You can temporary disable auto-indexing. This is often used for performance reason.

Contact::$autoIndex = false;
Contact::clearIndices();

for ($i = 0; $i < 10000; $i++) {
	$contact = Contact::firstOrCreate(['name' => 'Jean']);
}

Contact::reindex(); // Will use batch operations.

Custom Index Name

By default, the index name will be the class name pluriazed, e.g. "Contacts". You can customize the index name by using the $indices option:

use Illuminate\Database\Eloquent\Model;

class Contact extends Model
{
    use AlgoliaEloquentTrait;
    
    public $indices = ['contact_all'];
}

Per-environment Indexes

You can suffix the index name with the current Rails environment using the following option:

use Illuminate\Database\Eloquent\Model;

class Contact extends Model
{
    use AlgoliaEloquentTrait;
    
    public $perEnvironment = true; // Index name will be 'Contacts_{\App::environnement()}';
}

Custom objectID

By default, the objectID is based on your record's keyName (id by default).
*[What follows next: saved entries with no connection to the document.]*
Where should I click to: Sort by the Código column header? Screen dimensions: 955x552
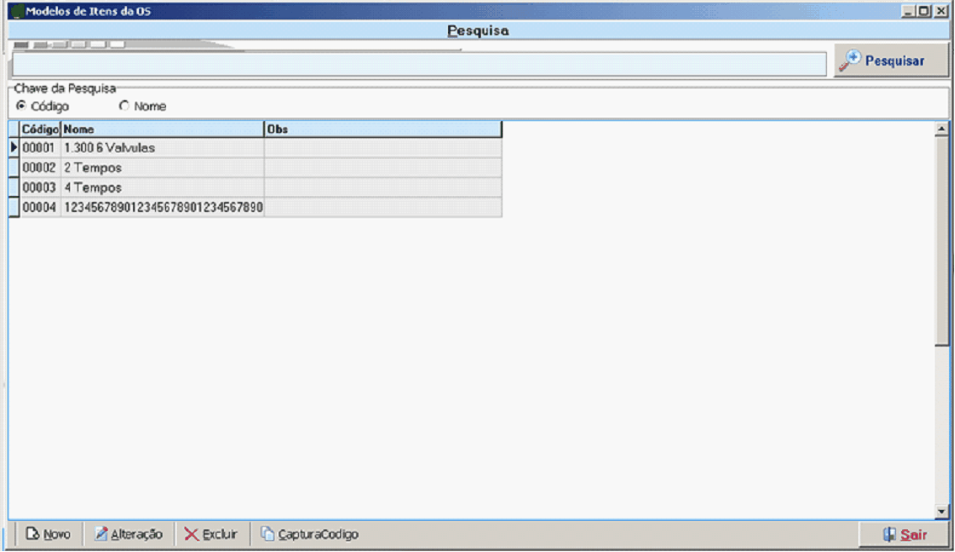click(40, 130)
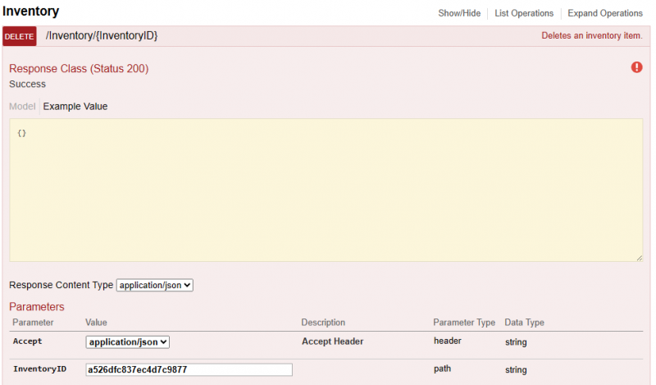
Task: Click the List Operations link
Action: click(524, 13)
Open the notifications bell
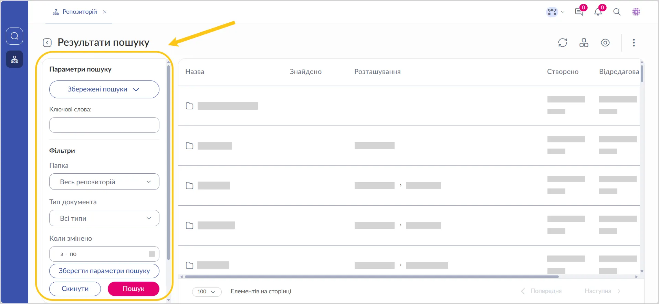 point(598,12)
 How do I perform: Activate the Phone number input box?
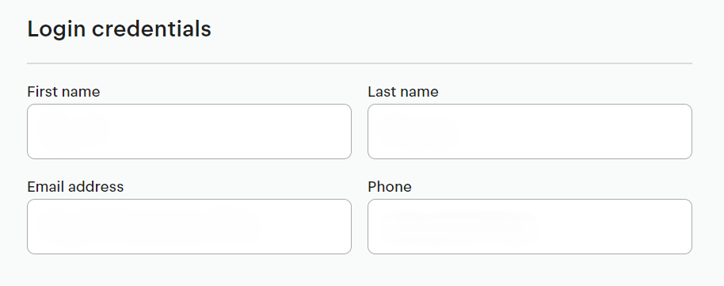point(530,227)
You can change this behavior specifying the object_id_key option (be sure to use a uniq field).

use Illuminate\Database\Eloquent\Model;

class Contact extends Model
{
    use AlgoliaEloquentTrait;
    
	public $objectIdKey = 'new_key';
}

Restrict Indexing to a Subset of Your Data

You can add constraints controlling if a record must be indexed by defining indexOnly() method.

use Illuminate\Database\Eloquent\Model;

class Contact extends Model
{
   	use AlgoliaEloquentTrait;
    
	public function indexOnly($index_name)
	{
		return (bool) $condition;
	}
}

Indexing

Manual Indexing

You can trigger indexing using the pushToindex() instance method.
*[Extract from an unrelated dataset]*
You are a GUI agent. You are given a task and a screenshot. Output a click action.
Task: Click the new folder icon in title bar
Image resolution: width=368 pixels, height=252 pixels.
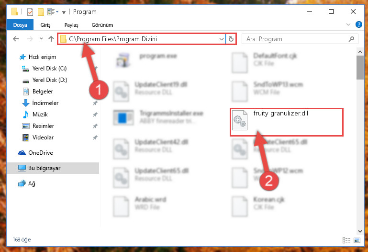[x=41, y=11]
$contact = Contact::firstOrCreate(['name' => 'Jean']);
$contact->pushToindex();

Manual Removal

And trigger index removing using the removeFromIndex() instance method.

$contact = Contact::firstOrCreate(['name' => 'Jean']);
$contact->removeFromindex();

Reindexing

To safely reindex all your records (index to a temporary index + move the temporary index to the current one atomically), use the reindex class method:

Contact::reindex();

To reindex all your records (in place, without deleting out-dated records):

Contact::reindex(false);

Clearing an Index

To clear an index, use the clear_index! class method:

Contact::clearIndices();

Master/Slave

You can define slave indexes in the $algolia_settings variable:

use Illuminate\Database\Eloquent\Model;

class Contact extends Model
{
	 use AlgoliaEloquentTrait;
    
	 public $algoliaSettings = [
		'attributesToIndex' => [
			'id', 
			'name',
		],
    	'customRanking' => [
    		'desc(popularity)', 
    		'asc(name)',
    	],
    	'slaves' => [
    		'contacts_desc',
    	],
    ];

    public $slavesSettings = [
        'contacts_desc' => [
            'ranking' => [
                'desc(name)',
                'typo',
                'geo',
                'words',
                'proximity',
                'attribute',
                'exact',
                'custom'
            ]
        ]
    ];
}

To search using a slave, use the following code:

Book.search('foo bar', ['index' => 'contacts_desc']);

Target Multiple Indexes

You can index a record in several indexes using the add_index method:

use Illuminate\Database\Eloquent\Model;

class Contact extends Model
{
	use AlgoliaEloquentTrait;
    
	public $indices = [
		'contact_public', 
		'contact_private',
	];
    
	public function indexOnly($indexName)
	{
		return $indexName === 'contact_public';
	}

}

To search using an extra index, use the following code:

Book::search('foo bar', ['index' => 'contacts_desc']);

License

Laravel Algolia Search is licensed under The MIT License (MIT).